Stored data entries
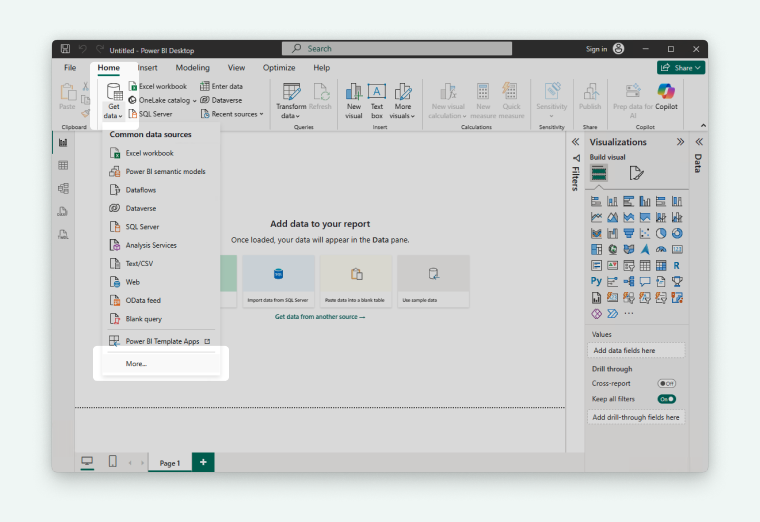Turn off Keep all filters toggle
This screenshot has width=760, height=522.
pos(666,399)
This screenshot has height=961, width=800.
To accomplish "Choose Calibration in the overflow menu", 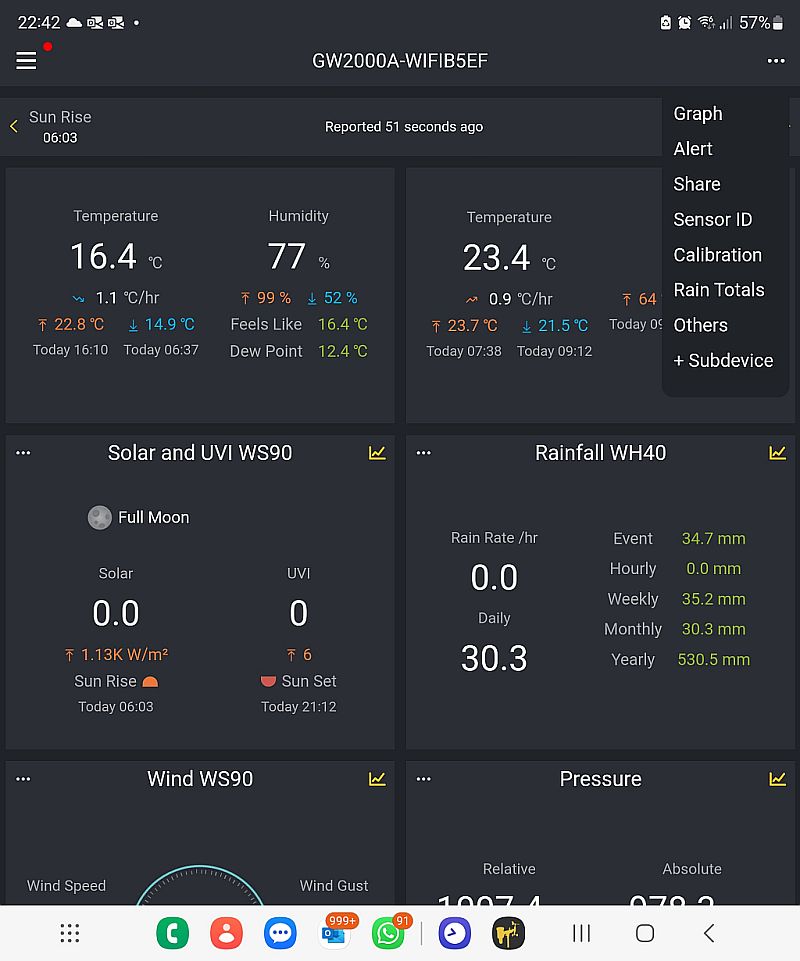I will click(x=717, y=255).
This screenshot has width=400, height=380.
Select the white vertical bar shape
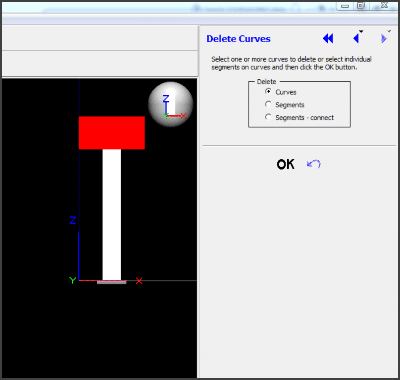(x=112, y=214)

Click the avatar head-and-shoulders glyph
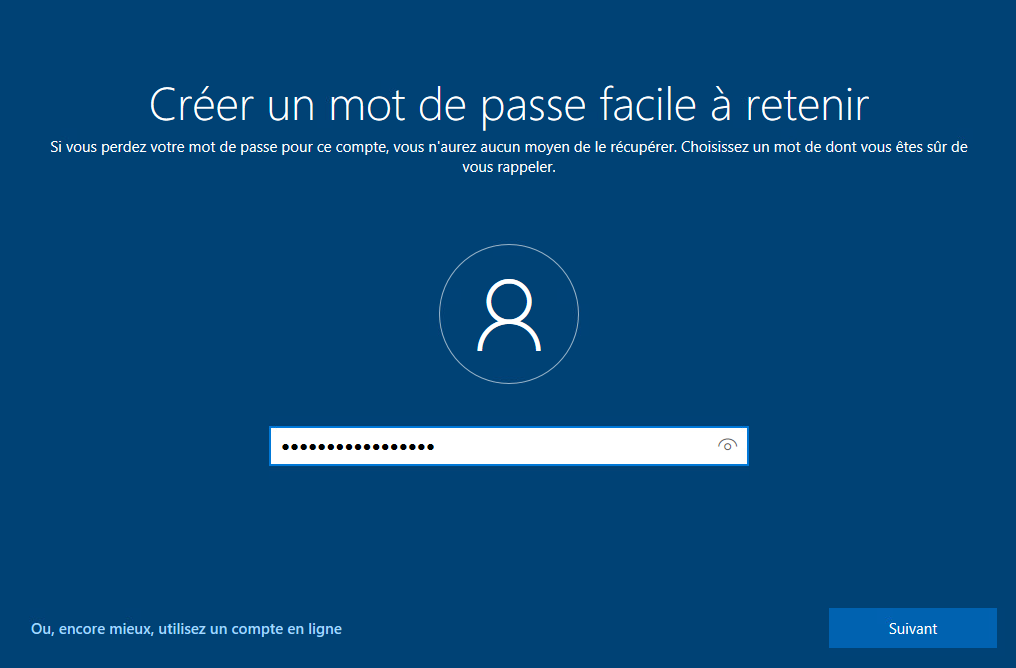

Goal of the exercise: Give back, word for word, the lines from the line that contains "This screenshot has width=400, height=380." through the last line of the records, with no pictures and nothing else.

Task solution:
This screenshot has width=400, height=380.
Select the white vertical bar shape
(x=112, y=214)

Click the avatar head-and-shoulders glyph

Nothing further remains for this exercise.